START Material to process
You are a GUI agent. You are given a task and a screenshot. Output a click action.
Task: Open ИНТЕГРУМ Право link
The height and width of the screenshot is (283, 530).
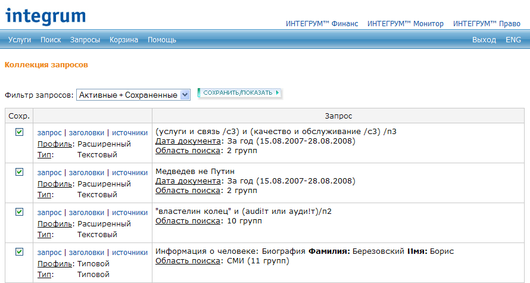[x=487, y=24]
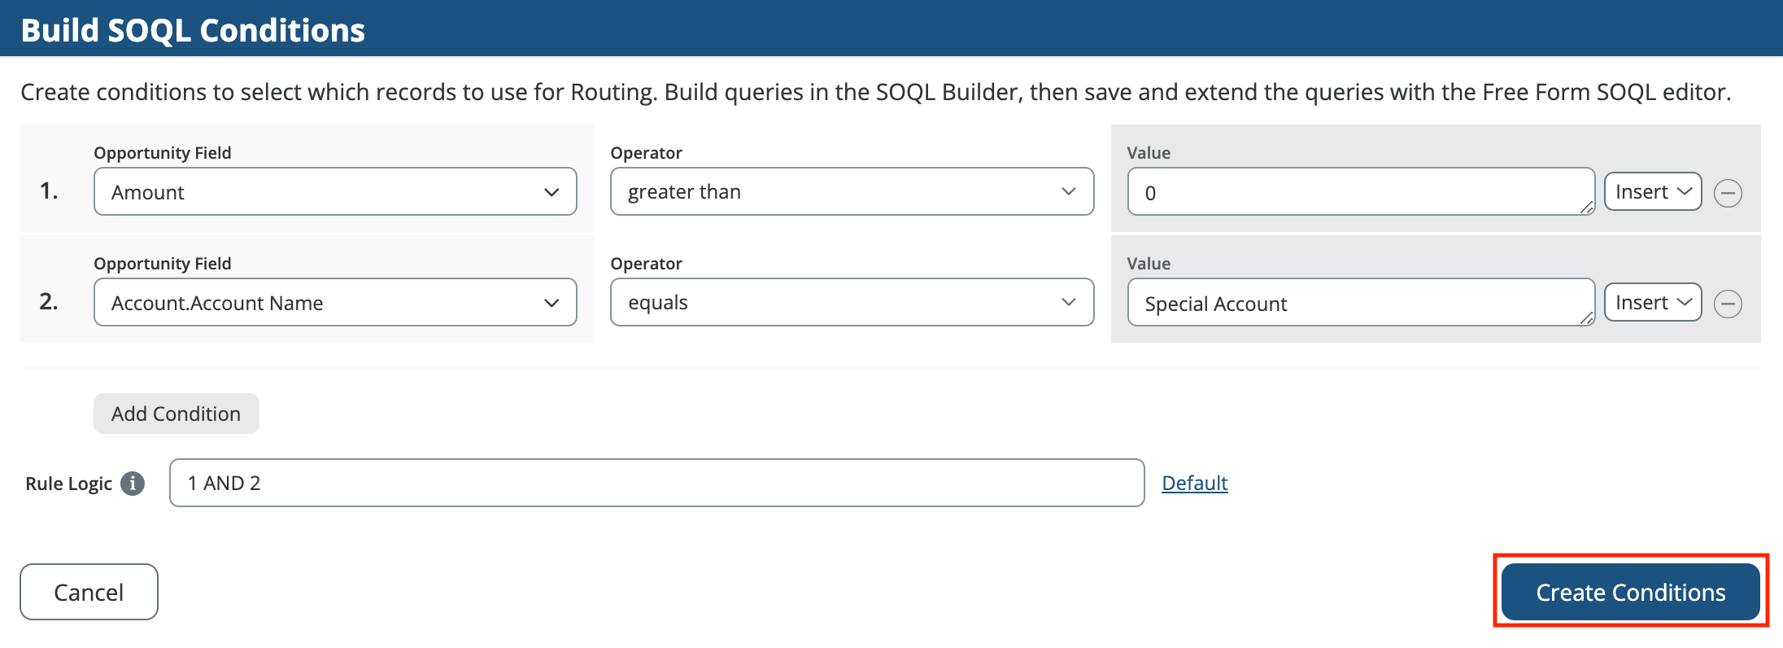The image size is (1783, 648).
Task: Open Account.Account Name field dropdown
Action: click(x=334, y=303)
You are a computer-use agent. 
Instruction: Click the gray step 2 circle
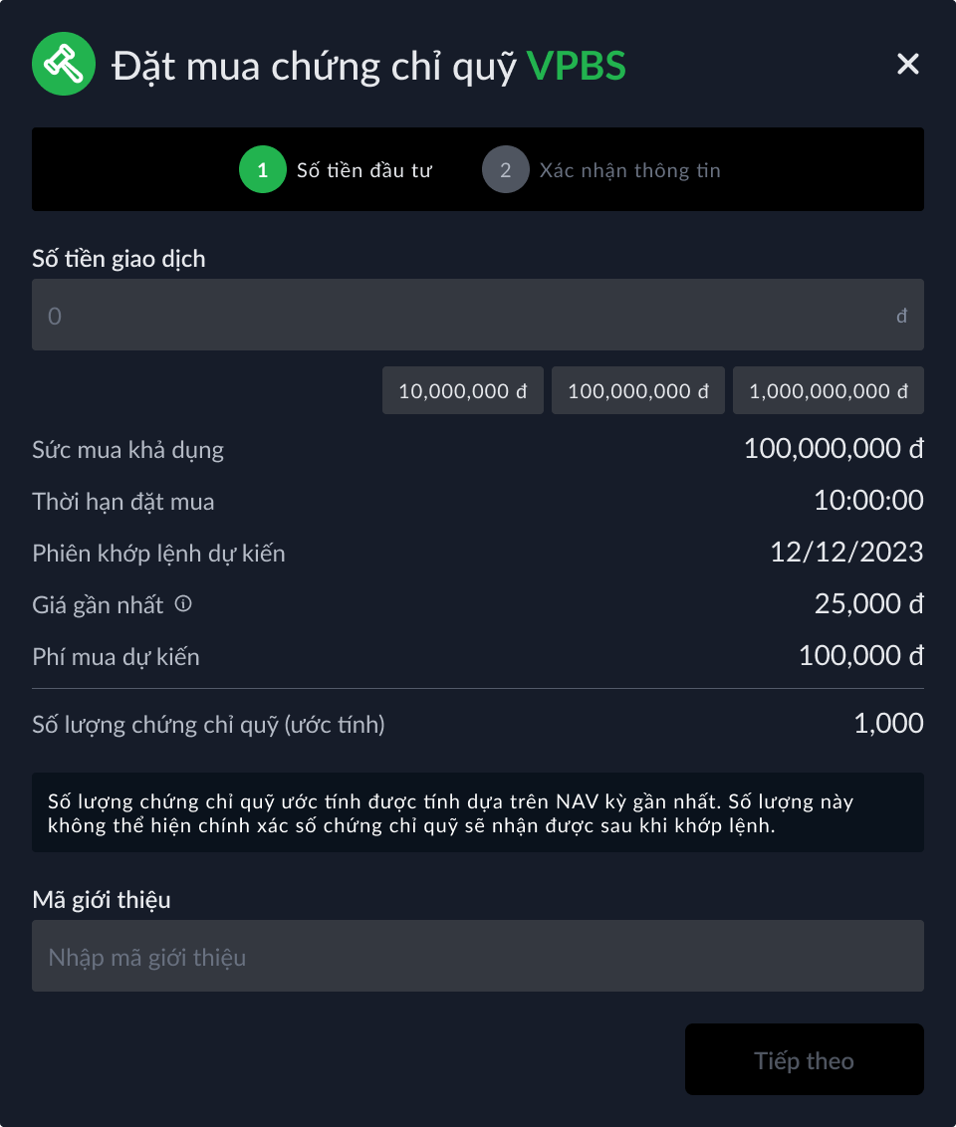tap(506, 170)
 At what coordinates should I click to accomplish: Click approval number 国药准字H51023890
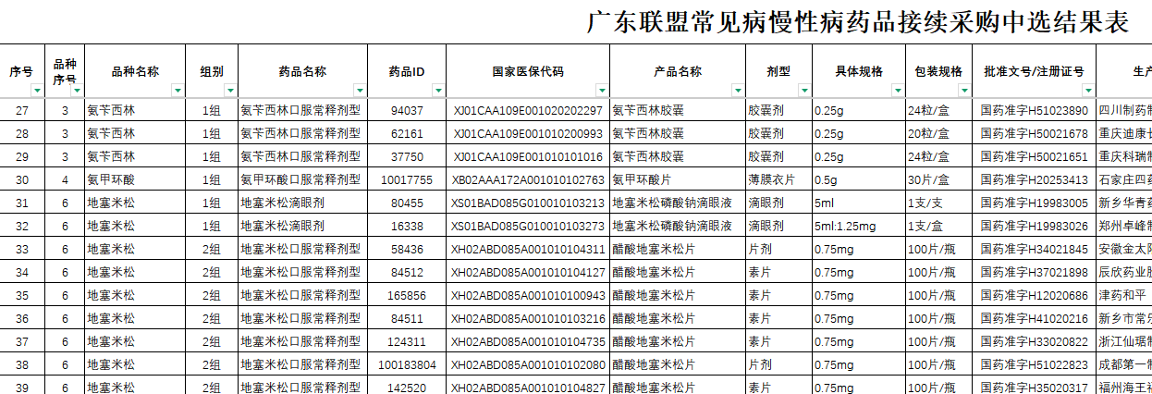click(x=1034, y=111)
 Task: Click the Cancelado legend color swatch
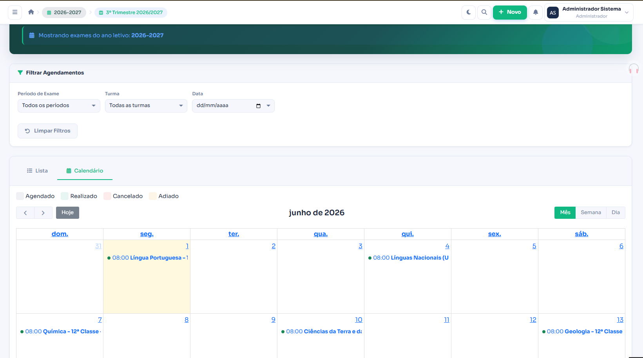coord(107,196)
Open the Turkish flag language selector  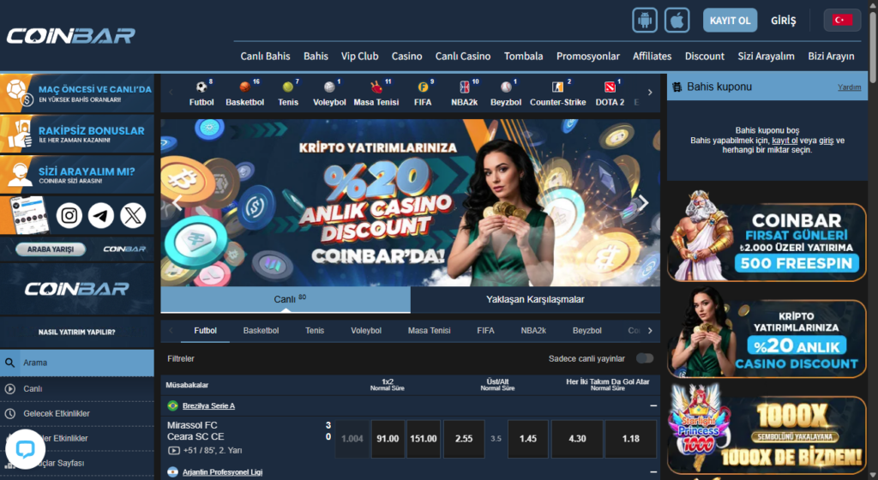click(842, 20)
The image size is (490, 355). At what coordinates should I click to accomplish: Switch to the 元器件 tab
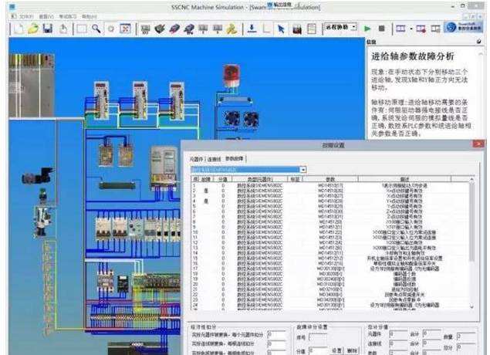tap(195, 158)
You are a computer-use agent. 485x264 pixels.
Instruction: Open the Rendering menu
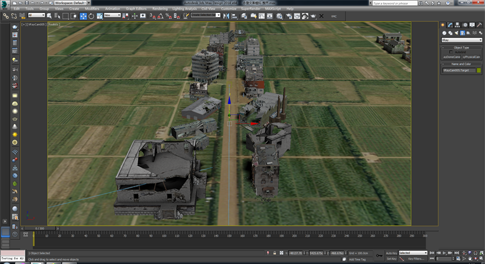coord(160,9)
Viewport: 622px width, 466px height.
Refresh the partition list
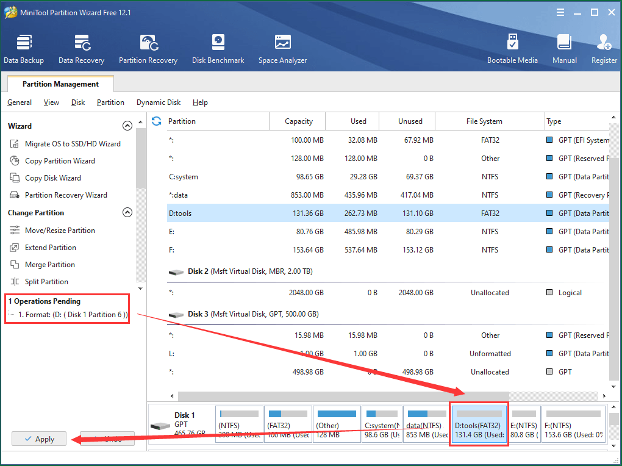157,121
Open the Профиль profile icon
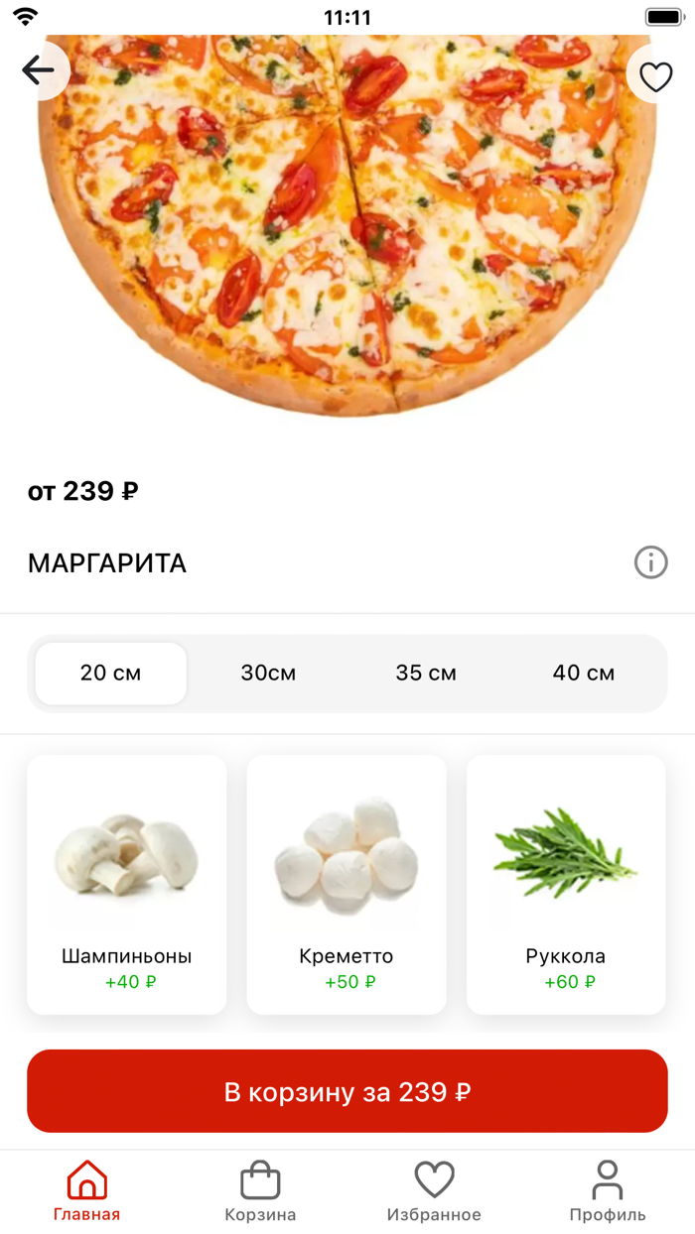The height and width of the screenshot is (1234, 695). point(608,1181)
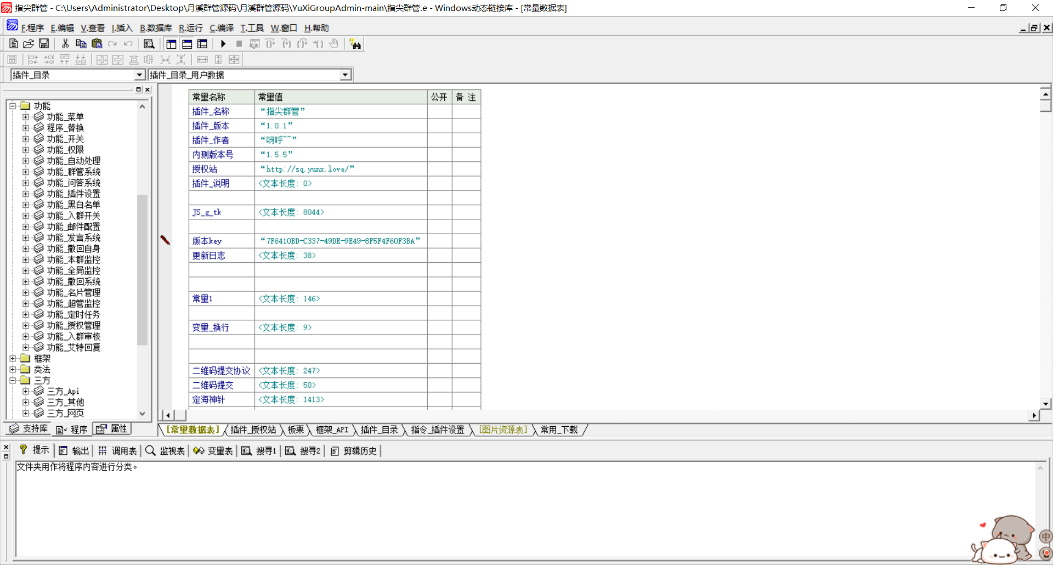Click the Run (play) toolbar icon

click(223, 44)
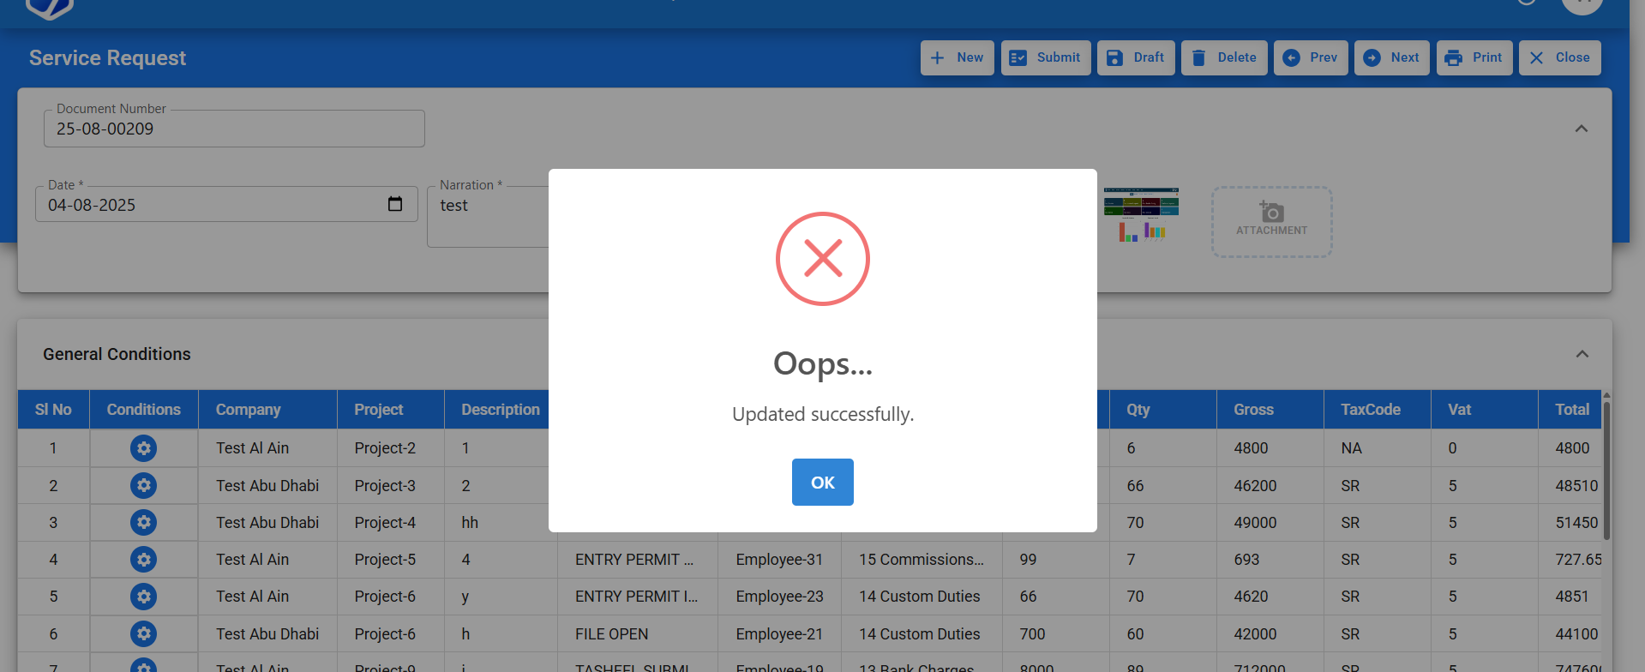
Task: Click OK in the Oops dialog
Action: (822, 483)
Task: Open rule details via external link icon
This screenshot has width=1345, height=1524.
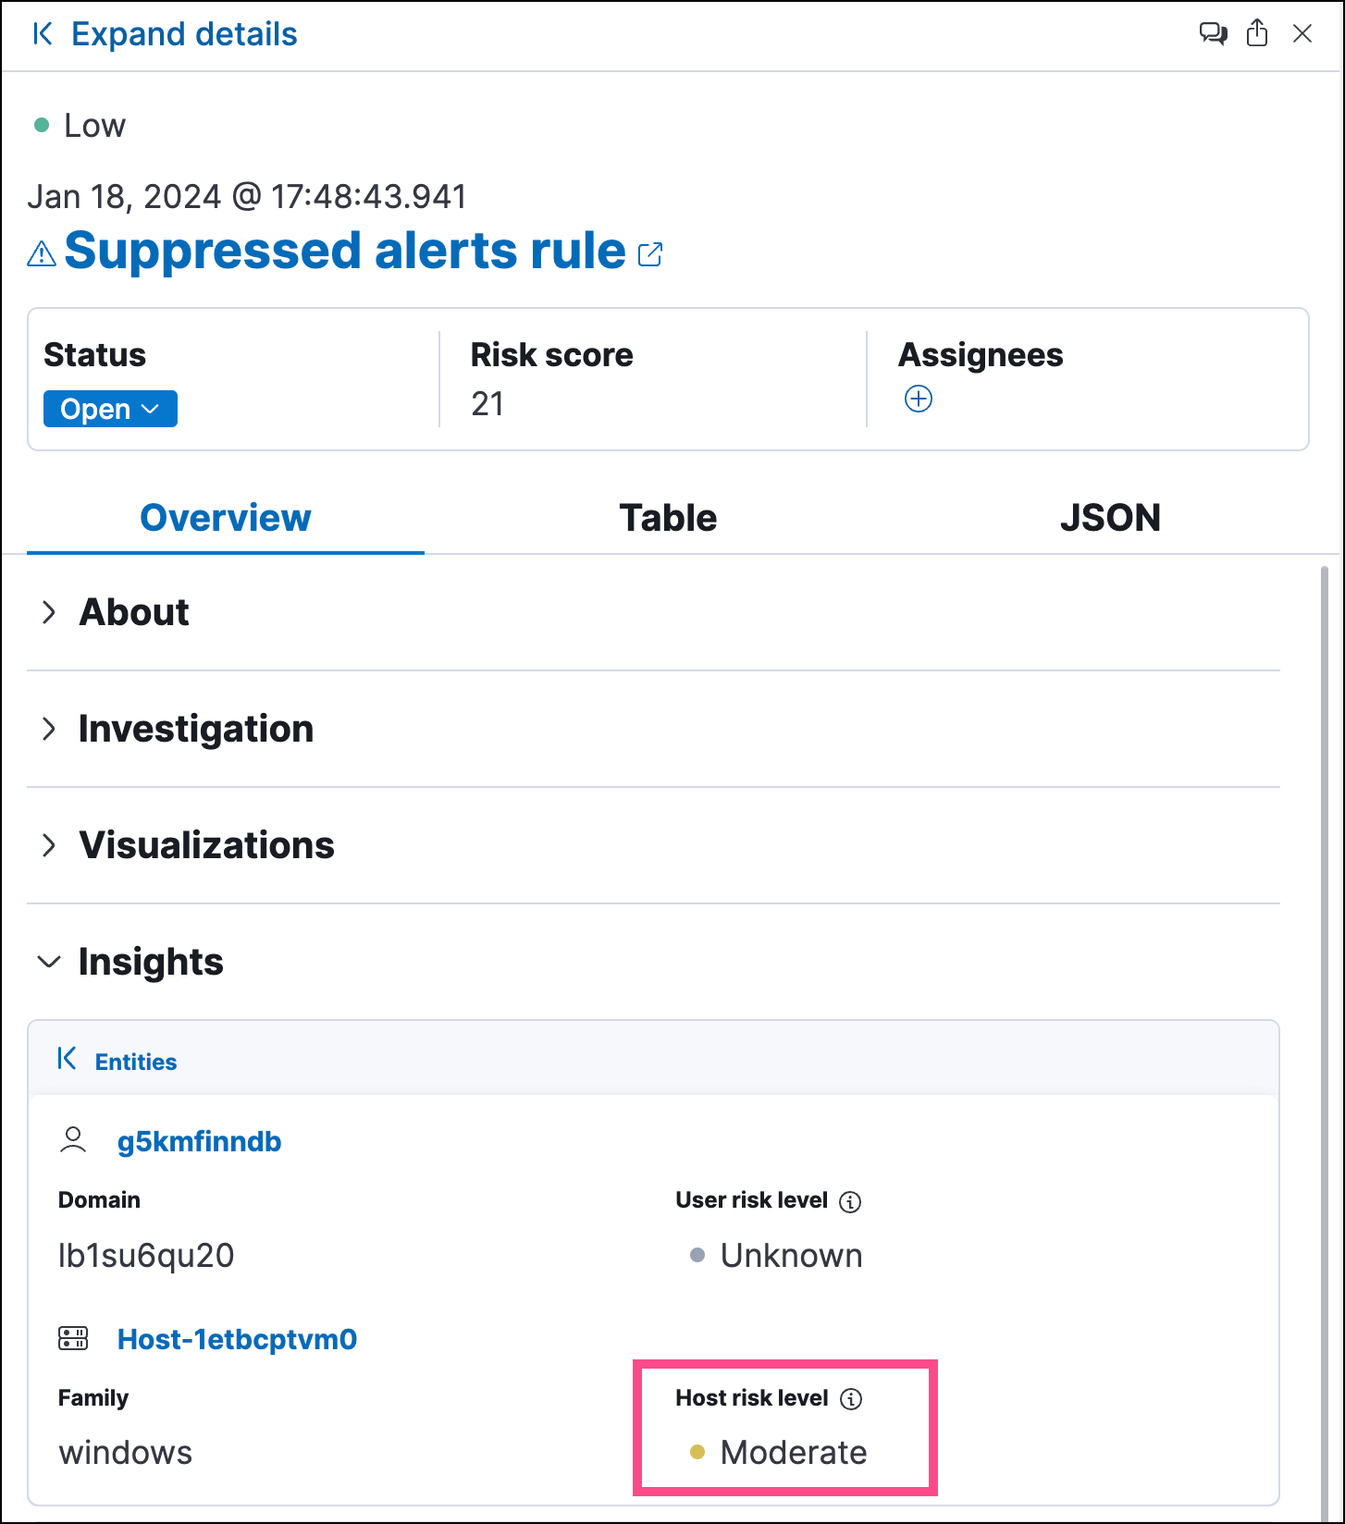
END Material to process
Your assignment
Where the line containing "Open the Профиль profile icon" appears, begin copying there and continue exactly through the final line of the records; both end lines belong in the copy, pictures do not.

Task response
Open the Профиль profile icon
The height and width of the screenshot is (1234, 695). point(608,1181)
Click the Run (play) toolbar icon

click(223, 44)
Task: Click OK in the Oops dialog
Action: (822, 483)
Task: Open rule details via external link icon
This screenshot has width=1345, height=1524.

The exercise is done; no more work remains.